Task statement » Collect the lines of the entries where "under" shows up.

[Data to use — start]

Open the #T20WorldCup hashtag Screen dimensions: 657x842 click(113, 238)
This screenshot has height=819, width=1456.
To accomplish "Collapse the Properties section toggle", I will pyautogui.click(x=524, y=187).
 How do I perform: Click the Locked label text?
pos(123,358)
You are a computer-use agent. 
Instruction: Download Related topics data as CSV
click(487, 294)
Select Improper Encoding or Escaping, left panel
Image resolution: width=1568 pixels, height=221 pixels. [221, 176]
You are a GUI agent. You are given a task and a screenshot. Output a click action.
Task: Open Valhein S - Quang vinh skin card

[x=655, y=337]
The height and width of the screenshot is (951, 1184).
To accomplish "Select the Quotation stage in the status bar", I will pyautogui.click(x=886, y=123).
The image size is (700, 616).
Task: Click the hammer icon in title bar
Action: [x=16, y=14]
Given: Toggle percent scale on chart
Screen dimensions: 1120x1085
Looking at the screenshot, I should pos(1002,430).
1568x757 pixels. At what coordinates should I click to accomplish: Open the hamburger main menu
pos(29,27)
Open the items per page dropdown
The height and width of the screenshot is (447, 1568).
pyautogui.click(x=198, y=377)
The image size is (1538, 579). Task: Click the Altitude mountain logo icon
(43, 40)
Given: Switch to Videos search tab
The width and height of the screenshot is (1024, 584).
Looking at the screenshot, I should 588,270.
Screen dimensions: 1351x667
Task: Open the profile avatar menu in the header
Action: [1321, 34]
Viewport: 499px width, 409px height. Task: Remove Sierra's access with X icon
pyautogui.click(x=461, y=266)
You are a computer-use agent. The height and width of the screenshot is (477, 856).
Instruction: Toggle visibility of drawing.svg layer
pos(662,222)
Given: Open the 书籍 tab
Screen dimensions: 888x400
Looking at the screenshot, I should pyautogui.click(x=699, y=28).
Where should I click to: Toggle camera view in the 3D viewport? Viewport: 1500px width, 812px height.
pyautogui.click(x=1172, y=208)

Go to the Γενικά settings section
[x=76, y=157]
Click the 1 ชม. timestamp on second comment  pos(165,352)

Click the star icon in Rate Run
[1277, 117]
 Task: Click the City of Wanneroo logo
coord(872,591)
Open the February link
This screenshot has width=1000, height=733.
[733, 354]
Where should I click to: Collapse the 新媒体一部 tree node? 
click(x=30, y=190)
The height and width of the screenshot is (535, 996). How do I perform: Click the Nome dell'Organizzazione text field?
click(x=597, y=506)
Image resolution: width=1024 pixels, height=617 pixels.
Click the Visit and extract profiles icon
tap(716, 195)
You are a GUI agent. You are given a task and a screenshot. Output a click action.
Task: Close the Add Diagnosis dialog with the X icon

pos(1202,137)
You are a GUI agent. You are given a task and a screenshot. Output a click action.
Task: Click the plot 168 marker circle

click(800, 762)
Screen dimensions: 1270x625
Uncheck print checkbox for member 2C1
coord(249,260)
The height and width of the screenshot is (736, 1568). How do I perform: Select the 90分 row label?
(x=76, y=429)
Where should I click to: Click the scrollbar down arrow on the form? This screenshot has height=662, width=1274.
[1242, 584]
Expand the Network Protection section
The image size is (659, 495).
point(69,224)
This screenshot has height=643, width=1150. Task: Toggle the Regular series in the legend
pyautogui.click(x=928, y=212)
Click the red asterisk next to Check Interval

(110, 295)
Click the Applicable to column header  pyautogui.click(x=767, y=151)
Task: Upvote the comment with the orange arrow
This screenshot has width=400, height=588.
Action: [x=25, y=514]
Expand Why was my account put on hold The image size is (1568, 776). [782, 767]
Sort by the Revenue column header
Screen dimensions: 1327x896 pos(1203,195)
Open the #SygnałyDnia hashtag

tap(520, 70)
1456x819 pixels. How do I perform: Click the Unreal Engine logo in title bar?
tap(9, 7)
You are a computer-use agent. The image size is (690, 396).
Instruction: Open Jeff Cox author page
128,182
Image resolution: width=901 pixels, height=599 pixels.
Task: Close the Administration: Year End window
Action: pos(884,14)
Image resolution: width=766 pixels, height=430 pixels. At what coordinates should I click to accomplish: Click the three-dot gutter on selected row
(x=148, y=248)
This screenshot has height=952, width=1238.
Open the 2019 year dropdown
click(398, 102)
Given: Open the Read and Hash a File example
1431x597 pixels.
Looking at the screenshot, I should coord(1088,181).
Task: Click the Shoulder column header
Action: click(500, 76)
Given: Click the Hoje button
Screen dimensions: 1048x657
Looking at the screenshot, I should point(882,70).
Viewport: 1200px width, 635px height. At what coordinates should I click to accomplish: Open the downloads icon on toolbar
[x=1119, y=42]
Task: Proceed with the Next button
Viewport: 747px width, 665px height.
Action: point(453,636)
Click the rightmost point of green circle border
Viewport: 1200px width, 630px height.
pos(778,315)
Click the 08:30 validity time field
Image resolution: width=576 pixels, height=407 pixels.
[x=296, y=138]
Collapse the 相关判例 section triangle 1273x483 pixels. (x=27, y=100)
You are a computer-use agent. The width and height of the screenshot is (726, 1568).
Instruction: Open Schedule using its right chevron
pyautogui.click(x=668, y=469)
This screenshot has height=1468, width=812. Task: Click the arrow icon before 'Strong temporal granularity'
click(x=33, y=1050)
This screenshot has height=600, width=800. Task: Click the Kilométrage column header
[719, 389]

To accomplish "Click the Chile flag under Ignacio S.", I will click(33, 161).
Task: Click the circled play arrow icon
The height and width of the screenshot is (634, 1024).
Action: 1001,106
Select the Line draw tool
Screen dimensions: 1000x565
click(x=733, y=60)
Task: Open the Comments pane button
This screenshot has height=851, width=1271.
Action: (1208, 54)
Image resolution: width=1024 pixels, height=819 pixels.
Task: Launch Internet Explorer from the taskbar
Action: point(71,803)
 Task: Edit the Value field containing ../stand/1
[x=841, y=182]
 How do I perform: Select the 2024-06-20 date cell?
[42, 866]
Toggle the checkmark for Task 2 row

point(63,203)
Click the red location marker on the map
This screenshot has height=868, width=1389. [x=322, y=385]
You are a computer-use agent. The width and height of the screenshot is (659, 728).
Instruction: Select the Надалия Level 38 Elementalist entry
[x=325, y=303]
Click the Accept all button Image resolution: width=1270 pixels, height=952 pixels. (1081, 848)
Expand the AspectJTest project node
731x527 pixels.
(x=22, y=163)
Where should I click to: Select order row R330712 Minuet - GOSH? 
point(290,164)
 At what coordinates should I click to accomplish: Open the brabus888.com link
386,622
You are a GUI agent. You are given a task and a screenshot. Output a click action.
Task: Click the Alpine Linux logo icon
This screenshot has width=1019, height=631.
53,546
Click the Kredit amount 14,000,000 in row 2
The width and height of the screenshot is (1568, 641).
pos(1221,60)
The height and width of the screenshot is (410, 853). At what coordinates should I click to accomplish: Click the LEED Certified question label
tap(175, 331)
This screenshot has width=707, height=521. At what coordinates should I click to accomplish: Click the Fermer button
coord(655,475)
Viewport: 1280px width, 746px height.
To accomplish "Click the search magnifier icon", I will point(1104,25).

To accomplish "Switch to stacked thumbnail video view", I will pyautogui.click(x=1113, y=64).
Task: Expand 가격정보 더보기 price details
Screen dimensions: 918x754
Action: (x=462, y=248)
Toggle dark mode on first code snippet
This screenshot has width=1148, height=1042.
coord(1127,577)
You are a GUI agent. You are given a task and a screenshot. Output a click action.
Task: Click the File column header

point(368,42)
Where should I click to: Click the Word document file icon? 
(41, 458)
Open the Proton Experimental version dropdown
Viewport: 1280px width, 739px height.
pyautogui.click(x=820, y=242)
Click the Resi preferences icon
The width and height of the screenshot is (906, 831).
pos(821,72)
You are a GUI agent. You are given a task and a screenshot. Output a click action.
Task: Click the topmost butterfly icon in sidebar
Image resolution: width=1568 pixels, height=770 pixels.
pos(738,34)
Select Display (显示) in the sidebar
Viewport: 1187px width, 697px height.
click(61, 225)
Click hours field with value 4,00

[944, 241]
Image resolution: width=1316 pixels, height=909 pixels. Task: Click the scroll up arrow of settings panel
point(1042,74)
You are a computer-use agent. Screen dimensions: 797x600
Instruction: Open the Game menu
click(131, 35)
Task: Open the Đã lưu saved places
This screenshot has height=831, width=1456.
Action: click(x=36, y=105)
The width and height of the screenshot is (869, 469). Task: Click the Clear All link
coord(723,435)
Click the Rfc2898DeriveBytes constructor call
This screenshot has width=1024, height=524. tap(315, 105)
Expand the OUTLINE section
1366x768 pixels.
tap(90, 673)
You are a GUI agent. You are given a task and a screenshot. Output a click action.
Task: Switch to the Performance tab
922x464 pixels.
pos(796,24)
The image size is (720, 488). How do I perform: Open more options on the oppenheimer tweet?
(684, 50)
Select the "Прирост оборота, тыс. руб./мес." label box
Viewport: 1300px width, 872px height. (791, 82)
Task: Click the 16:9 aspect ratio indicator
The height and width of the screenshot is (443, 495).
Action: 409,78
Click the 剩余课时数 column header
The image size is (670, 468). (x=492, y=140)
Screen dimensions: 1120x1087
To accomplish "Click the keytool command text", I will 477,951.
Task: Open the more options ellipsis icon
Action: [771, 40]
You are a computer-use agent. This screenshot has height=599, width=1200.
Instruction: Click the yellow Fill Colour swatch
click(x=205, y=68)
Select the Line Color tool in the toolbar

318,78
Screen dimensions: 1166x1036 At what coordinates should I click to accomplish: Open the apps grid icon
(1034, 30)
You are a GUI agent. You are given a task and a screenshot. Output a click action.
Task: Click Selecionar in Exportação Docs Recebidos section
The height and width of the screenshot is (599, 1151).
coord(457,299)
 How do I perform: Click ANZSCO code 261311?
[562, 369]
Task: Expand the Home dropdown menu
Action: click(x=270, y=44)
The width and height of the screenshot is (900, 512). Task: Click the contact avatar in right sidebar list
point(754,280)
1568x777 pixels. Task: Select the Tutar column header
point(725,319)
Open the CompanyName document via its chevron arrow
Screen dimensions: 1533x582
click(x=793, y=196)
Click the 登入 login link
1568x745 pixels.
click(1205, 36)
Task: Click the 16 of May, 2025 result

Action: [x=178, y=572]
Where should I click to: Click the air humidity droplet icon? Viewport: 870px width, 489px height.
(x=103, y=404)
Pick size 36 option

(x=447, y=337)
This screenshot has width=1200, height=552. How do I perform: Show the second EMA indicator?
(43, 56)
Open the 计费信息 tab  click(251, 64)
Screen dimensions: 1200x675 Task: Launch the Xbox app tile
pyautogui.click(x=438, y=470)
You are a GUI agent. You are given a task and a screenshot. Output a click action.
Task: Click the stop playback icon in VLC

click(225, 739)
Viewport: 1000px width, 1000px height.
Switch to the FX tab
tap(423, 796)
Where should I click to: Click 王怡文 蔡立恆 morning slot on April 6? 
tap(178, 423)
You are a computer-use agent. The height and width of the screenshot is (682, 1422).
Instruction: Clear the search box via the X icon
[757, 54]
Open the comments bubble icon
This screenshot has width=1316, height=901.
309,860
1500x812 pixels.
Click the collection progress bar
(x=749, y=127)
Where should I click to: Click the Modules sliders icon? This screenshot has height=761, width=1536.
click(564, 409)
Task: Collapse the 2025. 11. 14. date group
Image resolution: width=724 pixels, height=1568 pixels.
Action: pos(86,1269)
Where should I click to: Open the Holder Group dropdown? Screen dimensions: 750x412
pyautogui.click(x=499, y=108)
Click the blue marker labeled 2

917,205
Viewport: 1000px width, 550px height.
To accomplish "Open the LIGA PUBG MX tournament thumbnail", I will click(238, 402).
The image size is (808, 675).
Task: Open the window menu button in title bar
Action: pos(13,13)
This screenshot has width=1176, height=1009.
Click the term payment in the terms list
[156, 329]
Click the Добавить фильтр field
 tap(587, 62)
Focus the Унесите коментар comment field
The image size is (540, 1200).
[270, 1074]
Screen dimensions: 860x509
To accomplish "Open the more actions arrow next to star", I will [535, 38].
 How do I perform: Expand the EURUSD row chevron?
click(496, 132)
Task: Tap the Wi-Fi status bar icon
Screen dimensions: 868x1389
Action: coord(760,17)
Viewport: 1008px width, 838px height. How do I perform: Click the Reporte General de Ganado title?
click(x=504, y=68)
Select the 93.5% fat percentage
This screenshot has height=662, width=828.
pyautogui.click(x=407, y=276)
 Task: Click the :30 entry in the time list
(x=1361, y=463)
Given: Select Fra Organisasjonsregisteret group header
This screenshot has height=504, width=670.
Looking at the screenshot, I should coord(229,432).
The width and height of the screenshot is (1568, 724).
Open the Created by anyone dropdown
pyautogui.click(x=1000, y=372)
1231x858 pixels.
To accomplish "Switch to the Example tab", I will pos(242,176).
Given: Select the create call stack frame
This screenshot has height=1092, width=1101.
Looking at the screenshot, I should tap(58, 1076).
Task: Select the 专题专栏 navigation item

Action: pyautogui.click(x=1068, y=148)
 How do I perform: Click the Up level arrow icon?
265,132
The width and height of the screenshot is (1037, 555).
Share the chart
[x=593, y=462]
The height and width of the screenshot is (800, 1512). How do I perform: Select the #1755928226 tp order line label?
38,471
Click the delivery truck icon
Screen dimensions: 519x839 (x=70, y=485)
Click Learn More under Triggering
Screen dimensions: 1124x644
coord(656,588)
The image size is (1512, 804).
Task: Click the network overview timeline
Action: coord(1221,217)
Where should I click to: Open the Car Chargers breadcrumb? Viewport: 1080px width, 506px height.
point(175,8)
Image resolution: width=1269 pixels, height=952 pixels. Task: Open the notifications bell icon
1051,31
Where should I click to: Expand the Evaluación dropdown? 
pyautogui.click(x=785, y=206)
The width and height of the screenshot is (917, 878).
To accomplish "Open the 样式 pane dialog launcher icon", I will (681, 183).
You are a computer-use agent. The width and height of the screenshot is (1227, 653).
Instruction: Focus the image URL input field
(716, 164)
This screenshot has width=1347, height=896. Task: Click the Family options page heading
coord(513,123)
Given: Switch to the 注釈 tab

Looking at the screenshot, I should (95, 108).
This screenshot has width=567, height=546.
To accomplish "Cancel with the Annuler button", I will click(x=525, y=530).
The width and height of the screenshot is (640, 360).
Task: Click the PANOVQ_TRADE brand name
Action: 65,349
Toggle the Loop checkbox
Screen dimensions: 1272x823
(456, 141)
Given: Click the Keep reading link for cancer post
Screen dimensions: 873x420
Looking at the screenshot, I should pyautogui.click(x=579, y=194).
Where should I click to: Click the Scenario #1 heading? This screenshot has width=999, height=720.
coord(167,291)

[Data to use — finish]

Your solution »
To accomplish "Click the Chile flag under Ignacio S.", I will click(33, 161).
Click Learn More under Triggering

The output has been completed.